>> Start SUPPLIED DATA
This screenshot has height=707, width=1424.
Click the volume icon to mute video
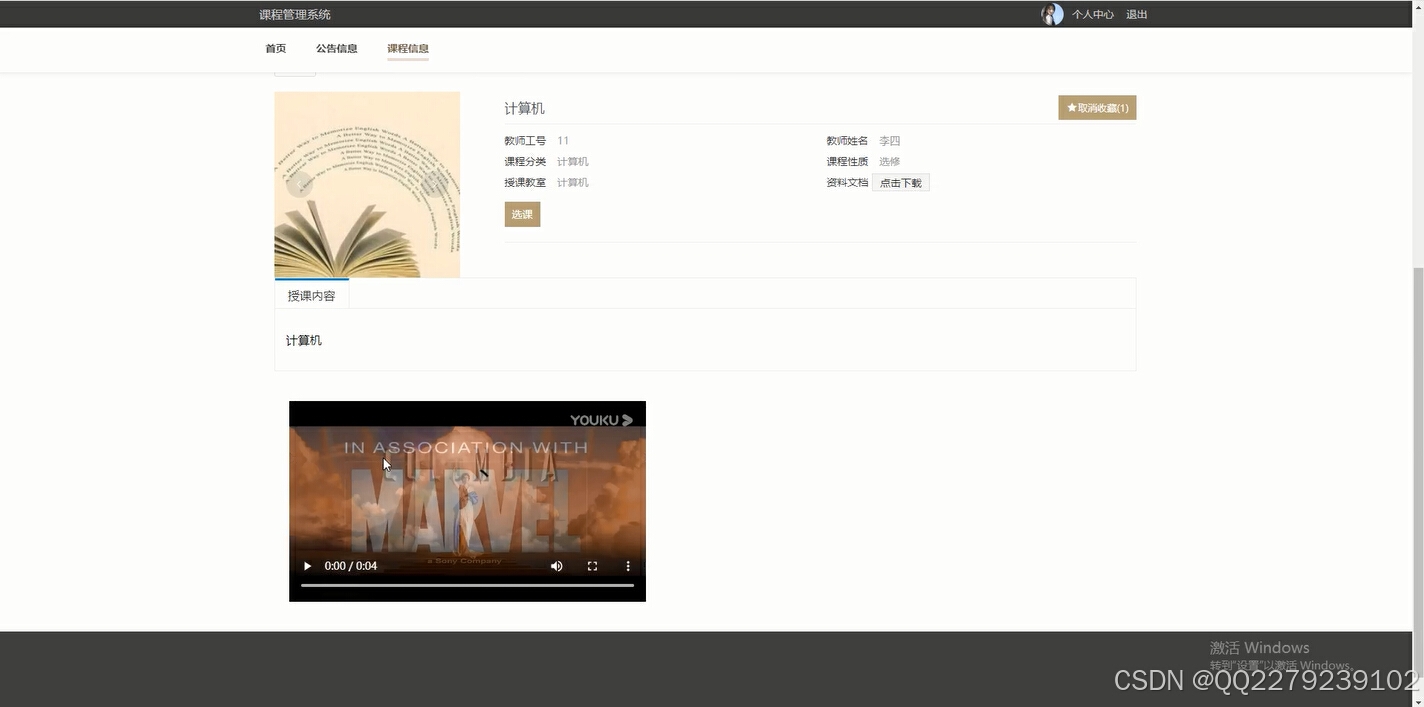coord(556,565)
>> End SUPPLIED DATA
>> Start SUPPLIED DATA
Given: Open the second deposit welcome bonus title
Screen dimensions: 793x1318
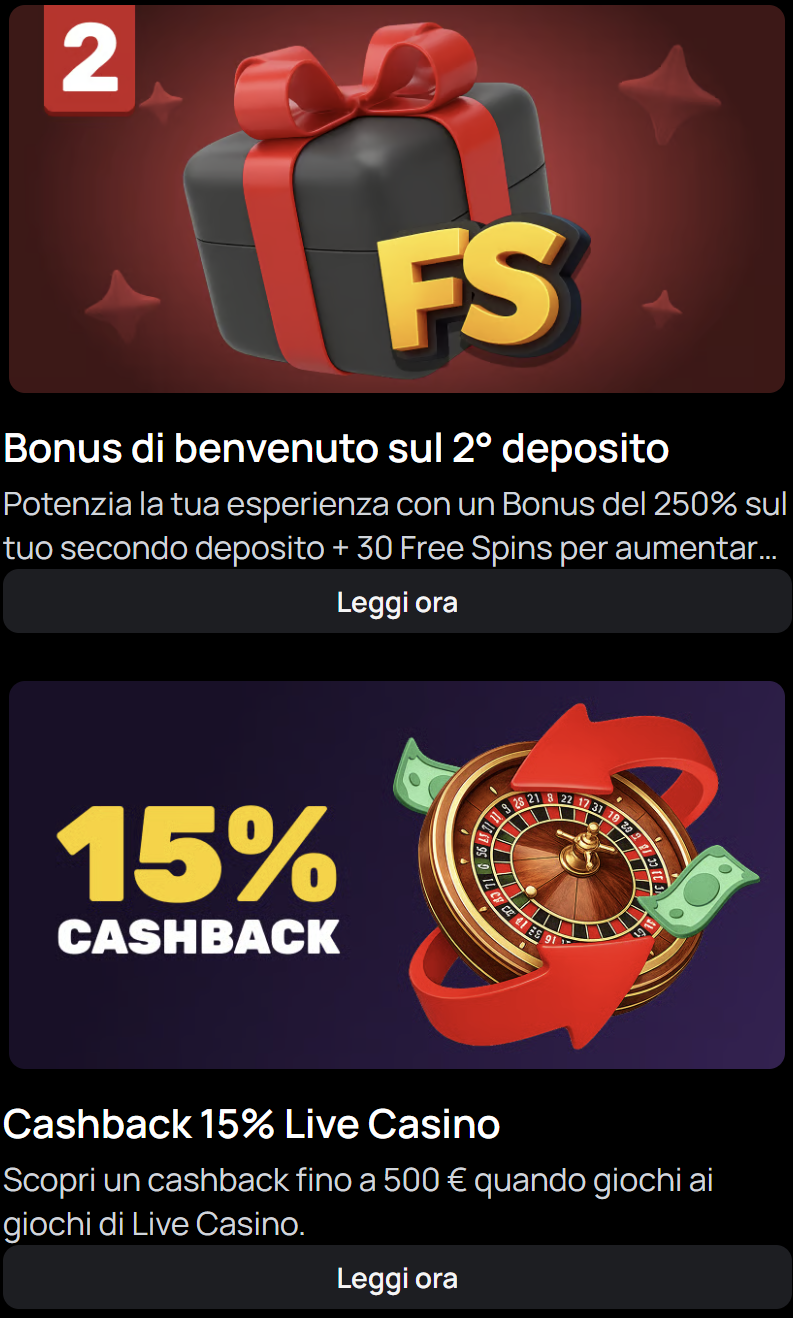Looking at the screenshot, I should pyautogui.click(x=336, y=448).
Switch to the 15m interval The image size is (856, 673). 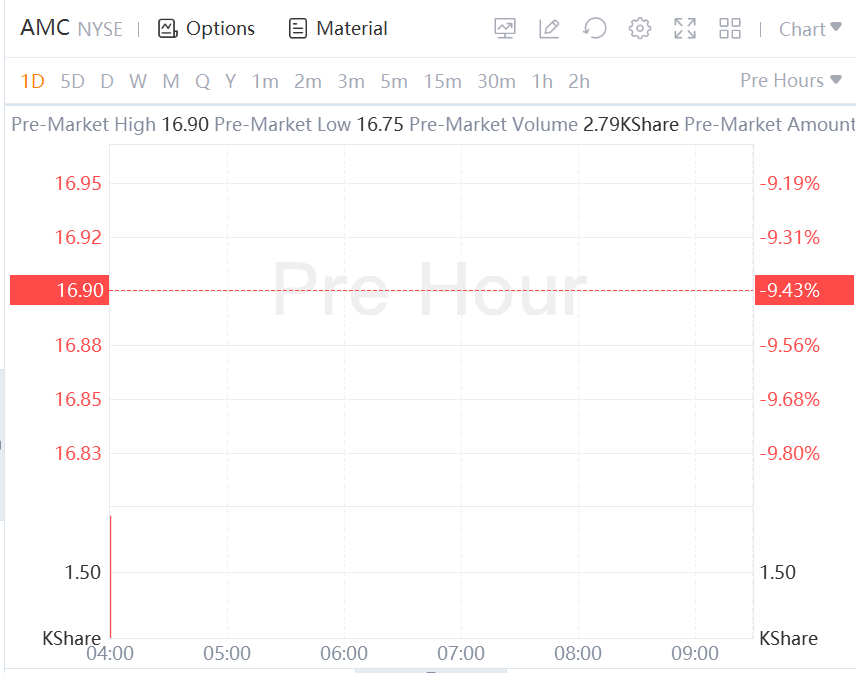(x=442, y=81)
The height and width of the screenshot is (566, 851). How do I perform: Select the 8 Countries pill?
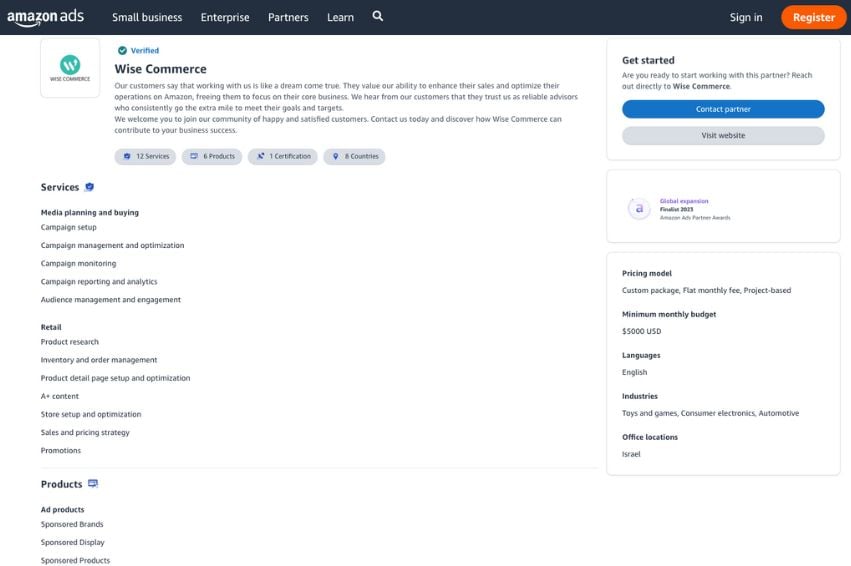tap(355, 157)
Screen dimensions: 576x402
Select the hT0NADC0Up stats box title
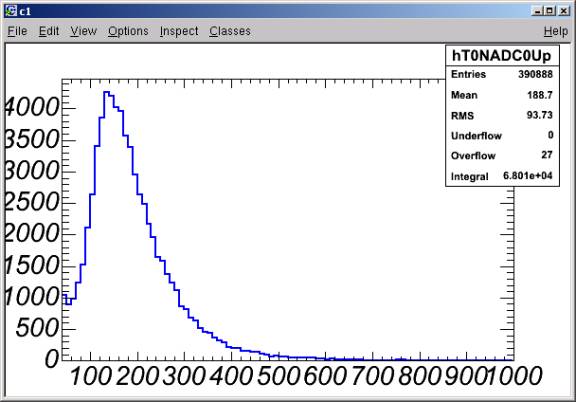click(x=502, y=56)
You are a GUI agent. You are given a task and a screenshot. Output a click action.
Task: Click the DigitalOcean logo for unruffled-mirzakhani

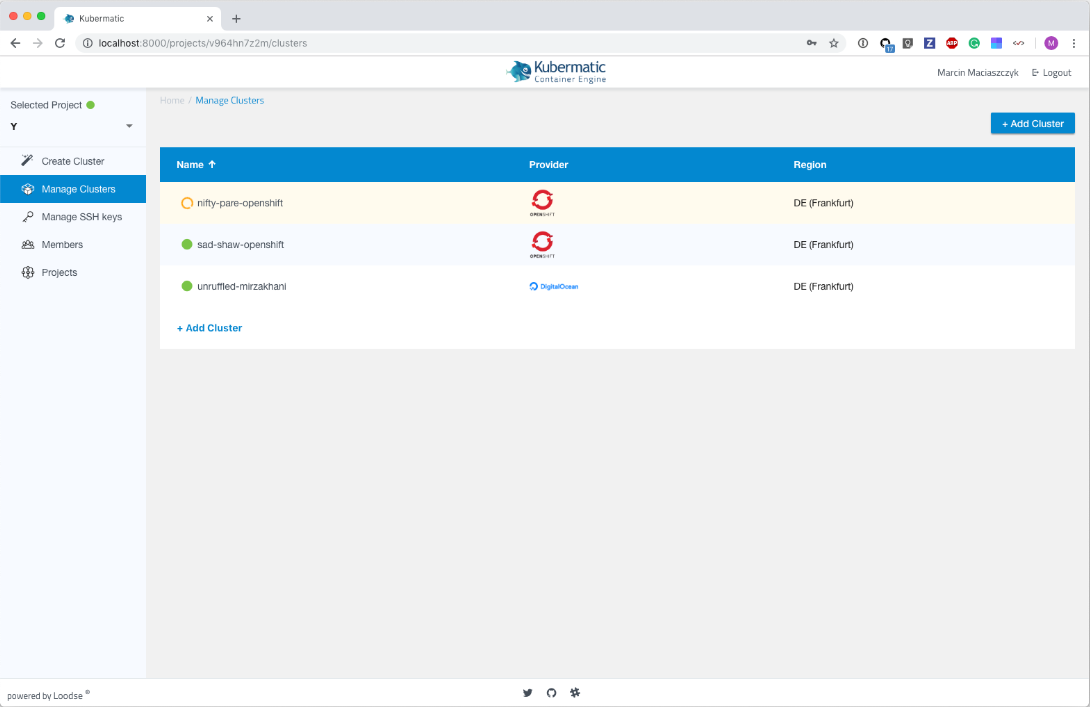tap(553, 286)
>> End SUPPLIED DATA
>> Start SUPPLIED DATA
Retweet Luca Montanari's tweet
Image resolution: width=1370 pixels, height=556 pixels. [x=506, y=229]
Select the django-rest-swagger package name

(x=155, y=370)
>> End SUPPLIED DATA
Could you set down, word for word, the lines of the records from the one holding "You are a GUI" through the one holding "tap(553, 286)", both ends included, with any picture left out?

You are a GUI agent. You are given a task and a screenshot. Output a click action.
Task: Click the DigitalOcean logo for unruffled-mirzakhani

tap(553, 286)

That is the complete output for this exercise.